Write soon. All my love to you both,

Clifford

14 December, 1940

Saturday

Dearest Mog,

Your letter with the cheque came this afternoon. I am glad the parcel arrived so quickly. I am sending you a cheque for £1 with this so as to waste no time as I know you must want it. As soon as I hear from Rugby, with some money, I will send you something towards the cot blankets.

I also sent the photo of the painting of you, and Paul Tanqueray has done a photo of the stage set which I hope will turn out well. If it does I will send you one of them too. I would like you to get some idea of what it is like.

I hope your leg gets better soon. What it really needs, I suppose, the very thing it is impossible for you to get - that is plenty of rest. At least, try to get what you can.
Very nice of Winifred to send you the present for Julian.

All my love to you both,

Clifford

On December 9, 1940, the Daily Sketch reported:

Bomb Inspiration

A Chelsea stretcher party includes four West End actors, an actress of note and a famous artist. These have produced an all A.R.P. Christmas production of the "Ghost Train".

Black-bearded Clifford Hall, who has painted the scenery showing a derelict railway station waiting-room, told me it was inspired by his own Chelsea bombed studio where he made war sketches.

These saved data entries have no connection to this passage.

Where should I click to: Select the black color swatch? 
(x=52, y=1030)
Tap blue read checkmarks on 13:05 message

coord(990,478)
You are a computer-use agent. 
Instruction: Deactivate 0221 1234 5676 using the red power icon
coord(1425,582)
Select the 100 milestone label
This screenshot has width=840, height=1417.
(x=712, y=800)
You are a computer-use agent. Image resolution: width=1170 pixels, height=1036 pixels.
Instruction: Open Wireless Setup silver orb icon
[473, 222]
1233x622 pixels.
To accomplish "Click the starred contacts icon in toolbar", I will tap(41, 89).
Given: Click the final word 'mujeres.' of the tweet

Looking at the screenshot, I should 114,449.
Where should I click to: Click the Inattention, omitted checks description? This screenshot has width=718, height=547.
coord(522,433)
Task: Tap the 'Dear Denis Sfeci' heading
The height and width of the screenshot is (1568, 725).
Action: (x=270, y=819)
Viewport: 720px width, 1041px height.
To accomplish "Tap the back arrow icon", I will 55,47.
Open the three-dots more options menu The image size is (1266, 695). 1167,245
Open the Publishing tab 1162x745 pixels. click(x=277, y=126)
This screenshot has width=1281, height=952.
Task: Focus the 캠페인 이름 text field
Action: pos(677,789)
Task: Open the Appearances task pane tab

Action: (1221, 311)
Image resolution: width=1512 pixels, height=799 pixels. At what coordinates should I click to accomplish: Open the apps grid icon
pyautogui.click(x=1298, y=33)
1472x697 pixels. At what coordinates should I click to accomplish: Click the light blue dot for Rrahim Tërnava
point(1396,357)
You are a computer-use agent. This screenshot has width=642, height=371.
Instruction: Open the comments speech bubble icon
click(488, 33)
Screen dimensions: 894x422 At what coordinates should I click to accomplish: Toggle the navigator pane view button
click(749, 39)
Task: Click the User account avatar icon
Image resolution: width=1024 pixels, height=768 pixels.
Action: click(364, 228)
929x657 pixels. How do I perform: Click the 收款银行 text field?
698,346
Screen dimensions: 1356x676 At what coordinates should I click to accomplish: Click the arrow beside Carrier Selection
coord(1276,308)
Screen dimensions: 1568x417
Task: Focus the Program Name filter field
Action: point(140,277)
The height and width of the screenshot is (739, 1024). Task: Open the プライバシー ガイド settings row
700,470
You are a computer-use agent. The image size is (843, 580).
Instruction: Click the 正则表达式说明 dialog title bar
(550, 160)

Two days later, the same newspaper published a second report of the production with a photo of an "impromptu rehearsal" showing Clifford Hall busy working on the scenery in the background.
'The Rescue Party', November 16, 1940, watercolour by Clifford Hall. According to the database records held at the Imperial War Museum, London,  this work was  purchased by the War Artists Advisory Committee in 1941. Subsequently, it was toured to South Africa in 1941 and South America in 1942 as part of the WAAC war art exhibitions that served as a propaganda objective for the British government. It was in an entire collection of 111 paintings that was lost at sea due to enemy action in June, 1942. The b&w photograph of the picture which survives was reproduced in the Oxford University Press's 1942 publication 'War Pictures by British Artists No.2 BLITZ with an Introduction by J.B. Morton'.